Work to be completed ▸ All of the records must be set down again word for word.

Content starts

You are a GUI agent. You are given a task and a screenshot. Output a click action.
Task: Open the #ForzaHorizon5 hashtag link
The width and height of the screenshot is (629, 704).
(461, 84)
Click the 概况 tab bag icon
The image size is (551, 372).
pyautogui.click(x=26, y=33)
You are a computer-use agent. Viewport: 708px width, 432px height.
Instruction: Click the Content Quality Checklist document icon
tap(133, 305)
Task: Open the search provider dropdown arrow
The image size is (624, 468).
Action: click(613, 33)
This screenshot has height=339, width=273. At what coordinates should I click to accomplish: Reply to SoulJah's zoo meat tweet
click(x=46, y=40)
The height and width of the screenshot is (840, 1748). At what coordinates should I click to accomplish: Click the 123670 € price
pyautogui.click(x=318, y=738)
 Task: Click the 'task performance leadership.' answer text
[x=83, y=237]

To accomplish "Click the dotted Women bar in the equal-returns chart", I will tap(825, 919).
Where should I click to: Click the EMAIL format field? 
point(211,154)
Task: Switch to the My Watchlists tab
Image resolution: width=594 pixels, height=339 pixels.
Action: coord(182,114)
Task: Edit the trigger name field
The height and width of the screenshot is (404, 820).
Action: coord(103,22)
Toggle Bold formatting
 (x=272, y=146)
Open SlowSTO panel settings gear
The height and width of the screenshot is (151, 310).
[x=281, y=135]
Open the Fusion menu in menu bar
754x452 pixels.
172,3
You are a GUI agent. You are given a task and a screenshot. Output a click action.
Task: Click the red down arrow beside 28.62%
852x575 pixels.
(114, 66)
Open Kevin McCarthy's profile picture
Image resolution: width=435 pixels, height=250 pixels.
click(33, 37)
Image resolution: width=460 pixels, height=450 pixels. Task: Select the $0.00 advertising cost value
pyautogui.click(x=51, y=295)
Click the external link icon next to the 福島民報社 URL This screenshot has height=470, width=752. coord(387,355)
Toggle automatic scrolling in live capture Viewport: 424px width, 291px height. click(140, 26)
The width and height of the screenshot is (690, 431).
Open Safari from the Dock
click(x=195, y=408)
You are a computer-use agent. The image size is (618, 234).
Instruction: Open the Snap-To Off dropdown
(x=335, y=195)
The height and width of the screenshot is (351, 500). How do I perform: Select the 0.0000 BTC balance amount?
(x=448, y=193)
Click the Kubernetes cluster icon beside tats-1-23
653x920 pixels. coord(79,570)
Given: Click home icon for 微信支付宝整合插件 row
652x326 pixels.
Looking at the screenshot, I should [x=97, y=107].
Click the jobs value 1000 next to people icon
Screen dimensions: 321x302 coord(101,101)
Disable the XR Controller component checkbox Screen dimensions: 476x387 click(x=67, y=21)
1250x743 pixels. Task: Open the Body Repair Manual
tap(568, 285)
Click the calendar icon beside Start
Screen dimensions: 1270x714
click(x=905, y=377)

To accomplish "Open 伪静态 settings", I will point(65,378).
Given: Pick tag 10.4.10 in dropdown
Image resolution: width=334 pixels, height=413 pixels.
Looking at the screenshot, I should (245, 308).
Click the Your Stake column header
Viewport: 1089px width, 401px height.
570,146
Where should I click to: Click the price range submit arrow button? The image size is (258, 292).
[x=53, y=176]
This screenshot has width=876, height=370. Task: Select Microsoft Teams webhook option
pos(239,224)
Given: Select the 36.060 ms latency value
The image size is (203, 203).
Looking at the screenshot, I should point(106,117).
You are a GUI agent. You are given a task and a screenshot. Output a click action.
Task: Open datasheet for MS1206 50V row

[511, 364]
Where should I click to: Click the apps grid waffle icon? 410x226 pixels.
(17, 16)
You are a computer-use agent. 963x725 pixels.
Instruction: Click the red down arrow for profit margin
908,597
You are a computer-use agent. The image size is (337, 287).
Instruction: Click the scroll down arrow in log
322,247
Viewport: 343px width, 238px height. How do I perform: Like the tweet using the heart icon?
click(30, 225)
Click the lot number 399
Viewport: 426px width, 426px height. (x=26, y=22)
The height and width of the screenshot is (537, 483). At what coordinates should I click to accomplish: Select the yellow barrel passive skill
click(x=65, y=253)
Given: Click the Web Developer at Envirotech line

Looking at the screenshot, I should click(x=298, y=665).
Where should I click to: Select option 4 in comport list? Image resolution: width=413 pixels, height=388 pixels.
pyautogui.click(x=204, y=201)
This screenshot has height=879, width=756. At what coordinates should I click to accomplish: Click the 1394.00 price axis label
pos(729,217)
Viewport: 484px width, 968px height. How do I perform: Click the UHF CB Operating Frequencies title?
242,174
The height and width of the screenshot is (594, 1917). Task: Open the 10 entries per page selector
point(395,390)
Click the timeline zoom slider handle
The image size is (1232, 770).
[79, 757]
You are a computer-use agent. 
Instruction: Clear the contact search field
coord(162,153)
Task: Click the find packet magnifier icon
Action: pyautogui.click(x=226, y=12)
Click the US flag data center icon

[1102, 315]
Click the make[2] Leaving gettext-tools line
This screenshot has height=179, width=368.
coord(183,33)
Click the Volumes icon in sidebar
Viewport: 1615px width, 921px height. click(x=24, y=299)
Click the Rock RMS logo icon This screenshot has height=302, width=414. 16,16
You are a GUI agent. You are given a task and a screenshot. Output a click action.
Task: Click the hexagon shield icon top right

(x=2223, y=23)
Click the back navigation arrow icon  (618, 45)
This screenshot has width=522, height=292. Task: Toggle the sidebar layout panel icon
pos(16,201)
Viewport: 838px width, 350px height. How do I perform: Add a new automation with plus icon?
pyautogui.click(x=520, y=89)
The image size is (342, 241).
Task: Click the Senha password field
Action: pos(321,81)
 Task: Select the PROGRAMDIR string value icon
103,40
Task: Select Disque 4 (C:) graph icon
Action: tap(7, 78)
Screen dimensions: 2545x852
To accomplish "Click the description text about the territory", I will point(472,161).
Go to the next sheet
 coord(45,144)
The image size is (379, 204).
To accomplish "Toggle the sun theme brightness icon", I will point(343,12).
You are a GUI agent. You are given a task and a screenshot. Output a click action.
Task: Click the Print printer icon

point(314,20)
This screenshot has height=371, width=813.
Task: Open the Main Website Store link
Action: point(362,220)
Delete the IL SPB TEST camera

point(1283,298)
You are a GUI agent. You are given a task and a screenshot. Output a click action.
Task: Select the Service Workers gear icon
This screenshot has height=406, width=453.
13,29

Content ends

Your solution ▸
You are a GUI agent. You are given a task and a screenshot. Output a click action.
Task: Open the #ForzaHorizon5 hashtag link
The width and height of the screenshot is (629, 704).
(461, 84)
Click the 概况 tab bag icon
The image size is (551, 372).
pyautogui.click(x=26, y=33)
You are a computer-use agent. Viewport: 708px width, 432px height.
Instruction: Click the Content Quality Checklist document icon
tap(133, 305)
Task: Open the search provider dropdown arrow
The image size is (624, 468).
Action: click(613, 33)
This screenshot has height=339, width=273. At what coordinates should I click to accomplish: Reply to SoulJah's zoo meat tweet
click(x=46, y=40)
The height and width of the screenshot is (840, 1748). At what coordinates should I click to accomplish: Click the 123670 € price
pyautogui.click(x=318, y=738)
 Task: Click the 'task performance leadership.' answer text
[x=83, y=237]

To accomplish "Click the dotted Women bar in the equal-returns chart", I will tap(825, 919).
Where should I click to: Click the EMAIL format field? 
point(211,154)
Task: Switch to the My Watchlists tab
Image resolution: width=594 pixels, height=339 pixels.
Action: coord(182,114)
Task: Edit the trigger name field
The height and width of the screenshot is (404, 820).
Action: coord(103,22)
Toggle Bold formatting
 (x=272, y=146)
Open SlowSTO panel settings gear
The height and width of the screenshot is (151, 310).
[x=281, y=135]
Open the Fusion menu in menu bar
754x452 pixels.
172,3
You are a GUI agent. You are given a task and a screenshot. Output a click action.
Task: Click the red down arrow beside 28.62%
852x575 pixels.
(114, 66)
Open Kevin McCarthy's profile picture
Image resolution: width=435 pixels, height=250 pixels.
click(33, 37)
Image resolution: width=460 pixels, height=450 pixels. Task: Select the $0.00 advertising cost value
pyautogui.click(x=51, y=295)
Click the external link icon next to the 福島民報社 URL This screenshot has height=470, width=752. coord(387,355)
Toggle automatic scrolling in live capture Viewport: 424px width, 291px height. click(140, 26)
The width and height of the screenshot is (690, 431).
Open Safari from the Dock
click(x=195, y=408)
You are a computer-use agent. The image size is (618, 234).
Instruction: Open the Snap-To Off dropdown
(x=335, y=195)
The height and width of the screenshot is (351, 500). How do I perform: Select the 0.0000 BTC balance amount?
(x=448, y=193)
Click the Kubernetes cluster icon beside tats-1-23
653x920 pixels. coord(79,570)
Given: Click home icon for 微信支付宝整合插件 row
652x326 pixels.
Looking at the screenshot, I should [x=97, y=107].
Click the jobs value 1000 next to people icon
Screen dimensions: 321x302 coord(101,101)
Disable the XR Controller component checkbox Screen dimensions: 476x387 click(x=67, y=21)
1250x743 pixels. Task: Open the Body Repair Manual
tap(568, 285)
Click the calendar icon beside Start
Screen dimensions: 1270x714
click(x=905, y=377)

To accomplish "Open 伪静态 settings", I will point(65,378).
Given: Pick tag 10.4.10 in dropdown
Image resolution: width=334 pixels, height=413 pixels.
Looking at the screenshot, I should (245, 308).
Click the Your Stake column header
Viewport: 1089px width, 401px height.
570,146
Where should I click to: Click the price range submit arrow button? The image size is (258, 292).
[x=53, y=176]
This screenshot has width=876, height=370. Task: Select Microsoft Teams webhook option
pos(239,224)
Given: Select the 36.060 ms latency value
The image size is (203, 203).
Looking at the screenshot, I should point(106,117).
You are a GUI agent. You are given a task and a screenshot. Output a click action.
Task: Open datasheet for MS1206 50V row

[511, 364]
Where should I click to: Click the apps grid waffle icon? 410x226 pixels.
(17, 16)
You are a computer-use agent. 963x725 pixels.
Instruction: Click the red down arrow for profit margin
908,597
You are a computer-use agent. The image size is (337, 287).
Instruction: Click the scroll down arrow in log
322,247
Viewport: 343px width, 238px height. How do I perform: Like the tweet using the heart icon?
click(30, 225)
Click the lot number 399
Viewport: 426px width, 426px height. (x=26, y=22)
The height and width of the screenshot is (537, 483). At what coordinates should I click to accomplish: Select the yellow barrel passive skill
click(x=65, y=253)
Given: Click the Web Developer at Envirotech line

Looking at the screenshot, I should click(x=298, y=665).
Where should I click to: Select option 4 in comport list? Image resolution: width=413 pixels, height=388 pixels.
pyautogui.click(x=204, y=201)
This screenshot has height=879, width=756. At what coordinates should I click to accomplish: Click the 1394.00 price axis label
pos(729,217)
Viewport: 484px width, 968px height. How do I perform: Click the UHF CB Operating Frequencies title?
242,174
The height and width of the screenshot is (594, 1917). Task: Open the 10 entries per page selector
point(395,390)
Click the timeline zoom slider handle
The image size is (1232, 770).
[79, 757]
You are a computer-use agent. 
Instruction: Clear the contact search field
coord(162,153)
Task: Click the find packet magnifier icon
Action: pyautogui.click(x=226, y=12)
Click the US flag data center icon

[1102, 315]
Click the make[2] Leaving gettext-tools line
This screenshot has height=179, width=368.
coord(183,33)
Click the Volumes icon in sidebar
Viewport: 1615px width, 921px height. click(x=24, y=299)
Click the Rock RMS logo icon This screenshot has height=302, width=414. 16,16
You are a GUI agent. You are given a task and a screenshot. Output a click action.
Task: Click the hexagon shield icon top right

(x=2223, y=23)
Click the back navigation arrow icon  (618, 45)
This screenshot has width=522, height=292. Task: Toggle the sidebar layout panel icon
pos(16,201)
Viewport: 838px width, 350px height. How do I perform: Add a new automation with plus icon?
pyautogui.click(x=520, y=89)
The image size is (342, 241).
Task: Click the Senha password field
Action: pos(321,81)
 Task: Select the PROGRAMDIR string value icon
103,40
Task: Select Disque 4 (C:) graph icon
Action: tap(7, 78)
Screen dimensions: 2545x852
To accomplish "Click the description text about the territory", I will point(472,161).
Go to the next sheet
 coord(45,144)
The image size is (379, 204).
To accomplish "Toggle the sun theme brightness icon", I will point(343,12).
You are a GUI agent. You are given a task and a screenshot. Output a click action.
Task: Click the Print printer icon

point(314,20)
This screenshot has height=371, width=813.
Task: Open the Main Website Store link
Action: point(362,220)
Delete the IL SPB TEST camera

point(1283,298)
You are a GUI agent. You are given a task and a screenshot. Output a click action.
Task: Select the Service Workers gear icon
This screenshot has height=406, width=453.
13,29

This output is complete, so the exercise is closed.